[nummer 198]
Inleiding
Marc Dubois
Zijn de vijf opgenomen bouwwerken kathedralen of basilieken? De vraag doet in feite weinig ter zake. Het zijn alle monumentale realisaties met een nationale betekenis die men op het einde van de 19de eeuw en begin 20ste eeuw heeft ontworpen en gerealiseerd.
Het basisidee van dit ‘Vlaanderen’-nummer is de Basiliek van Koekelberg, de grootste kerkelijke constructie van deze eeuw in België, te plaatsen t.o.v. andere voorbeelden in Europa. Welke gelijkenissen zijn er tussen Koekelberg en de Parijse Sacré-Coeur? Waarom duurde de bouw in Brussel vijftig jaar terwijl men de Westminster Cathedral optrok in vijf jaar tijd? Waarom werden de basilieken van Brussel en Parijs opgedragen aan het H. Hart terwijl dit voor Londen en Haarlem niet het geval was?
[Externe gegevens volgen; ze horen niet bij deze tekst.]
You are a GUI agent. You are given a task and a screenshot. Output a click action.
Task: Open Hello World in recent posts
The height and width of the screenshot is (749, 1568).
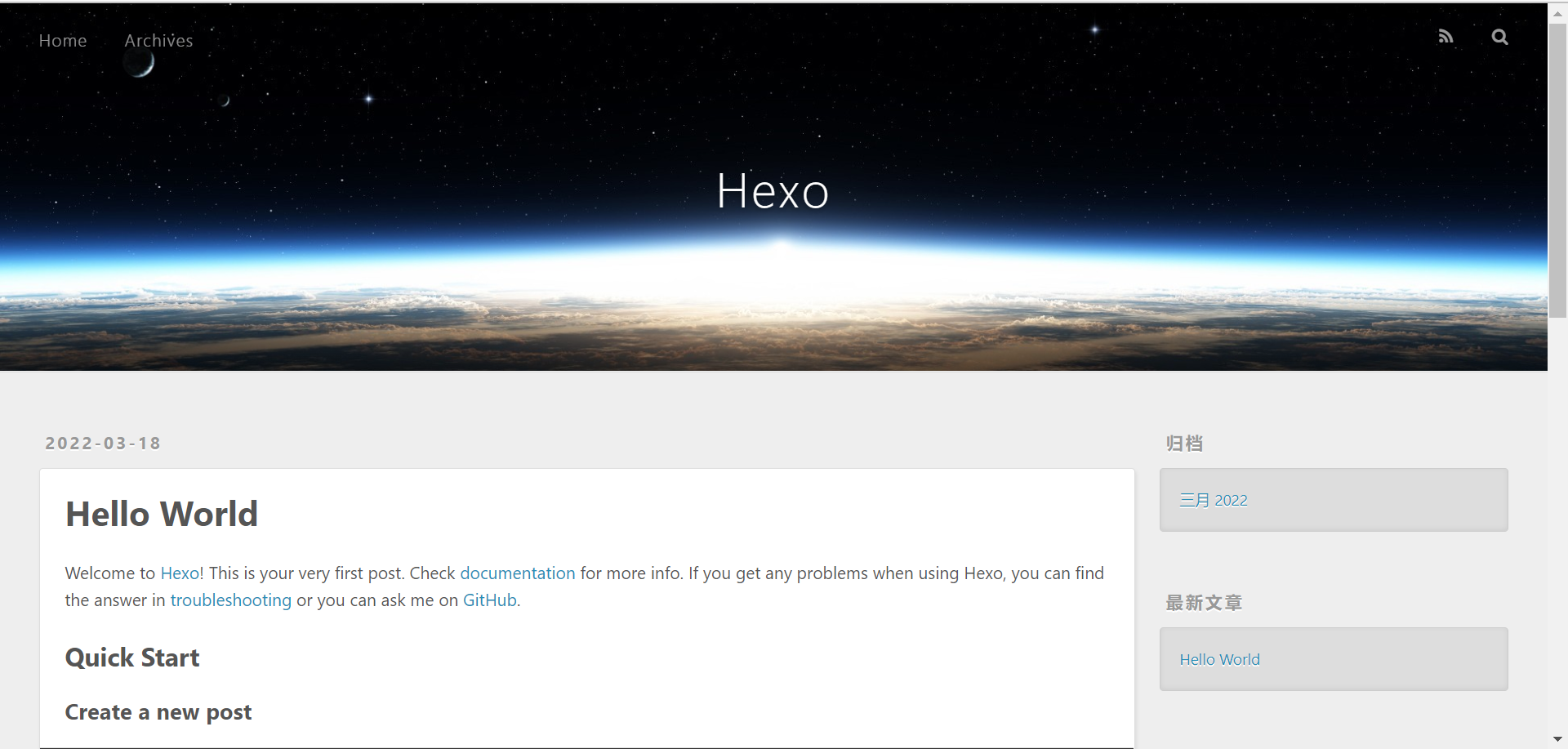click(1219, 660)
In vijf afzonderlijke bijdragen worden de ontstaansgeschiedenis en de projecten geanalyseerd door buitenlandse gastauteurs. Zij gaan na welke de stimulerende krachten waren achter deze bouwwerken en hoe het idee is ontstaan om te starten met een basiliek of een kathedraal. Uit de verschillende verhalen blijkt dat ze er gekomen zijn dank zij enkele figuren, maar dat de affiniteit tussen gebouw en de massa gelovigen vrij gering is geweest.
In een kritische bijdrage gaat Geert Bekaert in op de grote afstand tussen de architectuur en het geloof en stelt hij
de vraag waarom een kerk wordt gebouwd.
Elk gebouw, hoe omstreden ook, heeft recht op zijn eigen architectuurgeschiedenis en men moet het zijn juiste plaats geven op het ogenblik dat het is ontworpen.
De Basiliek van Koekelberg is pas afgewerkt in 1970 op een ogenblik dat men in Vlaanderen een reeks nieuwe ruimtes bouwt die getuigen van een andere geloofsbeleving, gericht op een individuele ontmoeting en niet op massale bijeenkomsten voor duizenden mensen.
Vijftig jaar had men nodig om Koekelberg te bouwen terwijl men in ongeveer twintig jaar tijd alle punten in België en Europa met elkaar heeft verbonden door autosnelwegen. Zijn dit misschien de kathedralen van de twintigste eeuw? Ze zijn er gekomen als gevolg van een totaal geloof en met enorme financiële middelen zoals de Middeleeuwse kathedralen.
Voor de eerste maal worden vijf belangrijke Europese kerkelijke constructies op een rij gezet in een publikatie. Dit nummer wil een bijdrage zijn om deze bouwwerken hun juiste plaats te geven in de Europese architectuurontwikkeling zonder echter de vraag te ontlopen in welke relatie zij staan tot het geloof en hoe de kerk zich maatschappelijk manifesteert.